Old Growth
Noel Laflin
3-10-22
I look at pine trees growing in our greenbelt here on the outer edges of suburbia and marvel at how tall they have grown in less than forty years. When planted, they were no taller than myself. Thirty-eight years later the pines are just under fifty feet in height, and are home to raptors, songbirds, and fox squirrels. The shade they provide is wonderful, and the pine cones numerous.
All this gets me to thinking about camp, of course, and reminds me that most of the lush forest that we called home half a century ago was not much older than the age of these trees outside my door here in Orange.
Sure, many of the stately oaks in camp were older, along with some ponderosas, and the giant white fir tree in Lightningville (estimated to be over four hundred years old) but on the whole, what we grew up in was primarily new growth, as logging in the San Bernardino Mt.
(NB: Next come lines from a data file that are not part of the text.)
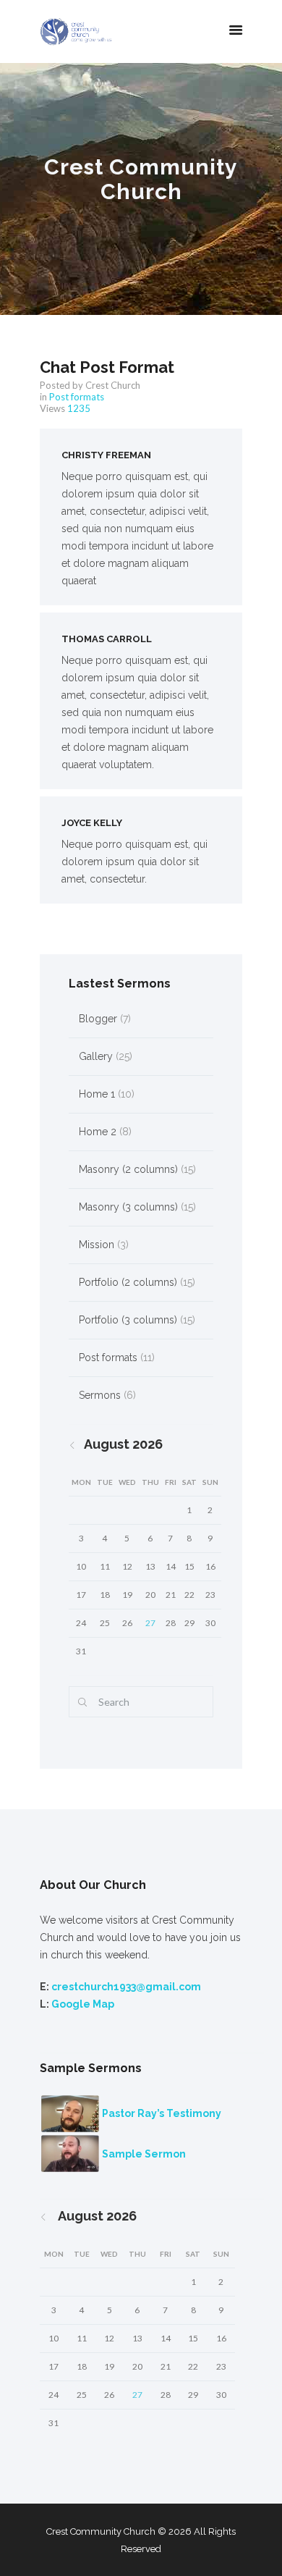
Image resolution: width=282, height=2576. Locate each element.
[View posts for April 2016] (81, 1444)
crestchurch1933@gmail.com (126, 1986)
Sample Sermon (144, 2154)
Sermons (100, 1395)
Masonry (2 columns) (128, 1169)
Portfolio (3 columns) (128, 1320)
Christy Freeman (106, 455)
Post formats (76, 397)
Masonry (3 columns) (128, 1207)
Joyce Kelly (91, 822)
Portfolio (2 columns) (128, 1282)
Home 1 (97, 1094)
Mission (96, 1244)
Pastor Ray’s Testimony (161, 2113)
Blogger (98, 1018)
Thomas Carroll (106, 639)
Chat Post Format (107, 367)
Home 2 (97, 1131)
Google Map (82, 2004)
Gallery (96, 1056)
Range had only ceased by 1915. That meant that when the council finally purchased the land they would christen Ahwahnee in 1955, the majority of the trees were only forty years old.
Consequently, this often makes me wonder how much different camp, and all of the surrounding area would have looked, barring forest fires, of course, had we inherited it in its old growth, primal state. And keep in mind that our neck of the woods was never touched by fire, other than the occasional lightning strike.
Wikipedia gives a brief summation of old growth as, "An old-growth forest – also termed primary forest, virgin forest, late seral forest, primeval forest or first-growth forest – is a forest that has attained great age without significant disturbance and thereby exhibits unique ecological features and might be classified as a climax community.
In scientific ecology, climax community or climatic climax community is a historic term for a community of plants, animals, and fungi which, through the process of ecological succession in the development of vegetation in an area over time, have reached a steady state. This equilibrium was thought to occur because the climax community is composed of species best adapted to average conditions in that area."
In my mind, all of that means is, damn, I wish we could have seen and been a part of that old, virgin, primeval, steady, harmonious community of trees.
And yet, despite all that limited that from occurring, it was still the most memorable place on Earth.
And still is.
I am grateful for the ever growing evergreens, just outside my door, for the constant reminder.
I'm even grateful for the damn squirrels.